ByKarly Rayner, writer at Creators.co
Moviepilot's celebrity savant.
Karly Rayner

Hey Arnold was one of my favorite cartoons when I was a kid thanks to the show's deep and often hard-hitting storylines that didn't patronize young people, but it seems like some of the themes the Nickelodeon classic dealt with might be even more adult than my young mind was able to fathom.

Perceptive (and perhaps slightly morbid) Reddit user PeppermintButthole has proposed a really interesting fan theory about the symbolism of Pigeon Man's exit that totally chimes with the poignant tone of the scene (which for all you literacy nerds, was based on Tom Joad's final speech in 'The Grapes of Wrath' by John Steinbeck).

The theory proposes that when Pigeon Man was lifted into the distance by his flock, it was actually a metaphor for suicide, or a false memory that Arnold had created to escape the trauma of the event.

Check out the breakdown of the clip below to see what PeppermintButthole was getting at:

"You see Arnold, it's time for me to leave here"

After Pigeon Man discovers that his lovingly tended bird haven had been destroyed by vandals, the downtrodden man mused about how "some people are meant to be with people, and others, like me, are just different."

"You've taught me that some people can be trusted, and I'll never forget that"

Although Arnold is concerned that he inadvertently caused the rooftop pigeon paradise to be destroyed, Pigeon Man reassures him in a way that very much sounds like goodbye forever. He also alludes to going "somewhere I can live in peace with my friends" and describes what is clearly the compassionate pigeon fanciers vision of heaven.

"I just hope there's another Arnold where I go next"

Pigeon Man (whose lesser known real name is Vincent Schiavelli) also hopes that there will be more kind, compassionate souls like Arnold in the place where he moves on to.

PeppermintButthole then speculates that when Pigeon Man is carried into the sunset by pigeons, this is actually a false memory created by Arnold to get over the trauma of seeing the misunderstood loner jumping off the building right in front of him.
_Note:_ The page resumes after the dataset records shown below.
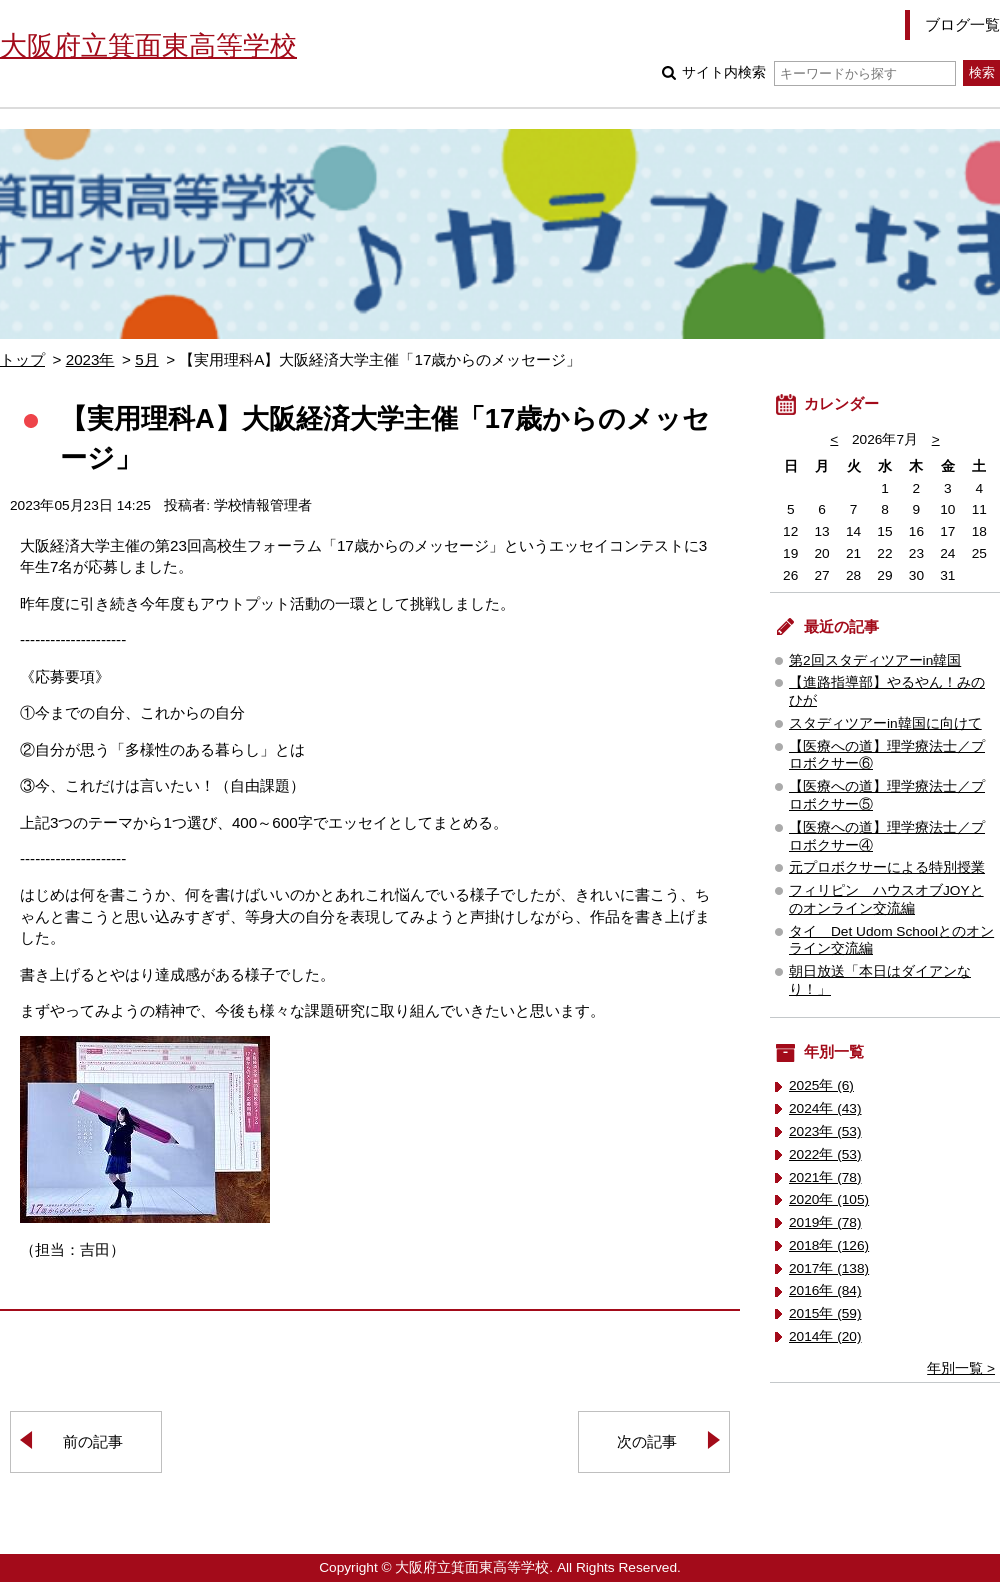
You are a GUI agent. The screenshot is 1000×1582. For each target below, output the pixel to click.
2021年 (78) (825, 1177)
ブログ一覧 (962, 24)
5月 (146, 359)
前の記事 (93, 1441)
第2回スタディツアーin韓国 (875, 660)
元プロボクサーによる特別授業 (887, 867)
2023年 (90, 359)
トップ (22, 359)
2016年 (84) (825, 1290)
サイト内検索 (818, 72)
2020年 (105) (829, 1199)
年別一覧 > (961, 1368)
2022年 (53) (825, 1154)
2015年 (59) (825, 1313)
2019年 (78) (825, 1222)
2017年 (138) (829, 1268)
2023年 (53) (825, 1131)
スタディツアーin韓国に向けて (885, 723)
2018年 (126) (829, 1245)
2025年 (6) (821, 1085)
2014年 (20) (825, 1336)
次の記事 (647, 1441)
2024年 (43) (825, 1108)
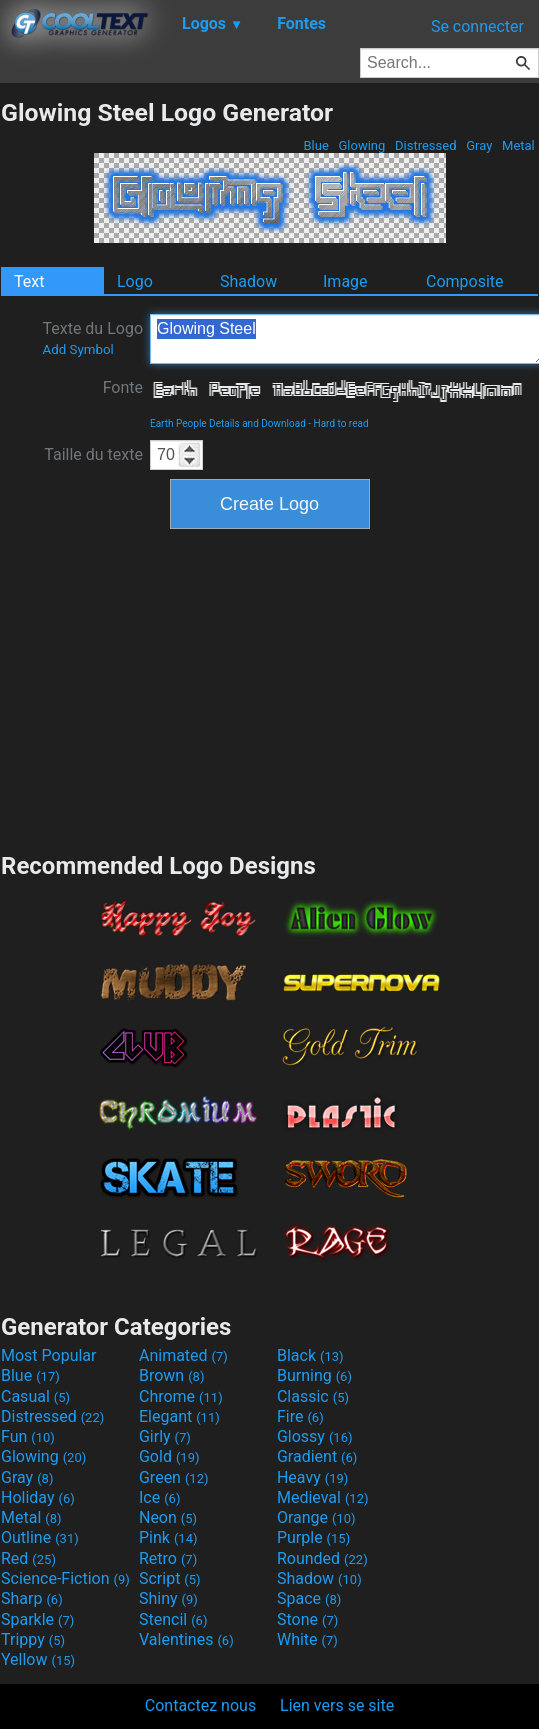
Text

Check out the full clip below and see what you think of the symbolism of Pigeon Man's exit.

Hey Arnold was peppered with homages to adult themes such as the horrors of war (in the "Longest Monday"), mental illness (when Helga goes to the psychiatrist), and Alcoholism (Helga and Olga's 'smoothie' drinking mother), so it wouldn't surprise me if the writers also tried to educate youngsters on how prejudice and ignorance can have a huge toll on innocent people's lives.

Do you think Pigeon Man killed himself?